**WHAT THE TASK REQUIRES**
Condense the paragraph in the passage on gut health and the brain that begins "The digestive system, hosts" into a short bulleted list that retains its main facts.

**GIVEN PASSAGE**
_____
Researchers are currently looking into how our gut health is connected to the way our brain functions, with recent research revealing how poor gut health may have a detrimental effect on our mental health.
The digestive system, hosts the majority of our microbiome which consists of trillions of bacteria and other microorganisms. These microorganisms play a critical role with our health and can influence digestion, metabolism, body weight, immune regulation as well as a healthy functioning brain, including mood.
Studies have shown that people with increased inflammation of the digestive system, have the potential to create an imbalance of the microorganisms in our gut microbiome through an overgrowth of bad bacteria, causing poor health.
Gut bacteria and your brain
Observations from leading researchers note that any disruption of the normal bacteria balance in our microbiome, can cause the immune system to react with an inflammatory response which leads to the development of gut health symptoms that can escalate and impact on other parts of the body including your brain.
The complex system of communication and connections between your microbiome and your brain is commonly referred to as the ‘Gut Brain Axis‘. Researchers also speculate that, in early stages of life, infections of the gastrointestinal tract could negatively affect the mucosal membranes, causing a disruption between the brain/gut microbiome connections and normal brain development.
Healthy body healthy mind
All high-level athletes understand the relationship between healthy body, healthy mind. Melbourne’s favourite football player and coach Ron Barassi often uses the phrase ‘healthy body healthy mind”. Not that Ron Barassi is a leading researcher in the field of health, but he has many years of experience and understands that both mental and physical fitness are needed to perform at the highest levels in sport and fitness.
_____
**Records from a dataset**
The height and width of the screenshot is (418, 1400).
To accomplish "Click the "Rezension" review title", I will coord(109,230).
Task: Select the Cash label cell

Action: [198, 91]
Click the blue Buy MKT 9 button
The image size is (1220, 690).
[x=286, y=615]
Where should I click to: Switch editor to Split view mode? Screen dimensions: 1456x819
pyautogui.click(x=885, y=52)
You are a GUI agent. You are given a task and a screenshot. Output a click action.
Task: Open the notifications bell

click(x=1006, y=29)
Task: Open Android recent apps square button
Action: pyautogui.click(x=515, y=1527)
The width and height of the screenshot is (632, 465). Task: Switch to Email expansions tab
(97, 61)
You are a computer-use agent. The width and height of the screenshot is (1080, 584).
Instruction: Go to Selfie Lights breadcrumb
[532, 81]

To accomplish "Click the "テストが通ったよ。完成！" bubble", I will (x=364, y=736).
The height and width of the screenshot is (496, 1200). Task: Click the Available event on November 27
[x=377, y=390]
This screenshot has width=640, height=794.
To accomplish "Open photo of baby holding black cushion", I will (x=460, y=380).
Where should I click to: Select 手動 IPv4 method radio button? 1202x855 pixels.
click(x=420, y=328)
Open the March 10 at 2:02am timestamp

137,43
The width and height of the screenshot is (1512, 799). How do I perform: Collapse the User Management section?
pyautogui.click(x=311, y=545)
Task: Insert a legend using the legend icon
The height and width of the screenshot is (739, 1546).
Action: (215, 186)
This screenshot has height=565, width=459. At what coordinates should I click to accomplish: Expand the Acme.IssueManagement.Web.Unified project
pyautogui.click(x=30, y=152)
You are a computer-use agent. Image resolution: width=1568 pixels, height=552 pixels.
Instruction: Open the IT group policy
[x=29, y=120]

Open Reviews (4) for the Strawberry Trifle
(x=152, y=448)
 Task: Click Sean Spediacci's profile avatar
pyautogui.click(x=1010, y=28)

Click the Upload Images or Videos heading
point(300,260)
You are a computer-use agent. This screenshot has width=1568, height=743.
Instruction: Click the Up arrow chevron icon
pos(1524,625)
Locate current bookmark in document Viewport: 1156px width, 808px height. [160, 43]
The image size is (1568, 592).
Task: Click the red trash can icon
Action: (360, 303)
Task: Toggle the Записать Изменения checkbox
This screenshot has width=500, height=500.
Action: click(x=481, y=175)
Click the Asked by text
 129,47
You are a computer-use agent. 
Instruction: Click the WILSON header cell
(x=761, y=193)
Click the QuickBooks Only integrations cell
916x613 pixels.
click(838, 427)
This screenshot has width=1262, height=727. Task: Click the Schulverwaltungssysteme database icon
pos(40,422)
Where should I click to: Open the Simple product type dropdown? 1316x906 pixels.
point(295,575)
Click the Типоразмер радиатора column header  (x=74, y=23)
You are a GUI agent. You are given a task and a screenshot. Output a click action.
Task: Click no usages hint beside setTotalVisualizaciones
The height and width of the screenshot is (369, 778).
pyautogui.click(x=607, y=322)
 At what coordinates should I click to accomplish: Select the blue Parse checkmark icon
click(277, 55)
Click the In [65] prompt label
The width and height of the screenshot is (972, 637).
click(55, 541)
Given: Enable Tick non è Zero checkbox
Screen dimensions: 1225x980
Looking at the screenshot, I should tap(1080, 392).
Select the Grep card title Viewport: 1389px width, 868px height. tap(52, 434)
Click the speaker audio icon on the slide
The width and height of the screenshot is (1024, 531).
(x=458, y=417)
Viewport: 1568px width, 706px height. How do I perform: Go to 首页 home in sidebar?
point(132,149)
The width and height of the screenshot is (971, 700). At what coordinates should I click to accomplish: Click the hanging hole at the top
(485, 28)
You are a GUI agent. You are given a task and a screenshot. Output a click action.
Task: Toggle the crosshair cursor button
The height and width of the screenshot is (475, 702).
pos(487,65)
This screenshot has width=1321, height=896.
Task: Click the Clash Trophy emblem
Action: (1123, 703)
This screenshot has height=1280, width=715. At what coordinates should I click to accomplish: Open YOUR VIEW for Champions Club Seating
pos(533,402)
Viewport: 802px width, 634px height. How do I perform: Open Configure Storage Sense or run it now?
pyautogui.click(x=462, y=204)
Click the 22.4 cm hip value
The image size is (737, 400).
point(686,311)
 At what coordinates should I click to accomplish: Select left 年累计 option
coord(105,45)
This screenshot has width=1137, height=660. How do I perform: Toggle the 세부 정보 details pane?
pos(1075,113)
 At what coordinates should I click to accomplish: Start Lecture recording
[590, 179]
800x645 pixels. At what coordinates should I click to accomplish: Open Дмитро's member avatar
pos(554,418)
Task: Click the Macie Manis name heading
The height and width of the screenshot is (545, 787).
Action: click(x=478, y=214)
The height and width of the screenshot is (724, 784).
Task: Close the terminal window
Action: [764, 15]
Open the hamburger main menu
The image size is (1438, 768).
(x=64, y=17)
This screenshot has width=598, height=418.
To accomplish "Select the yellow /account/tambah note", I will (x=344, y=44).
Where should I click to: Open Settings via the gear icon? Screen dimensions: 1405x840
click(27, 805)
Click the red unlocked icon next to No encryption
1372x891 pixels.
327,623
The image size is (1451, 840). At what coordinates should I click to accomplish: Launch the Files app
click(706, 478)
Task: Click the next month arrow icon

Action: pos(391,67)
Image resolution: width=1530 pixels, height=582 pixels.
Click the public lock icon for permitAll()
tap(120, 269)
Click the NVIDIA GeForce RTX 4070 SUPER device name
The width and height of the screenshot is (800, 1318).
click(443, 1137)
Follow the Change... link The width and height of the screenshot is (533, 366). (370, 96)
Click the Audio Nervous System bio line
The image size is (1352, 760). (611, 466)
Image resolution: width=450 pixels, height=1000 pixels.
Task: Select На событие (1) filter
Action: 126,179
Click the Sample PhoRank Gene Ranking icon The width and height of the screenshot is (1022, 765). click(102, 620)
_____
**ANSWER BOX**
- The digestive system hosts most of the microbiome.
- The microbiome consists of trillions of bacteria and other microorganisms.
- These microorganisms play a critical role in health, influencing digestion, metabolism, body weight, immune regulation, and healthy brain function, including mood.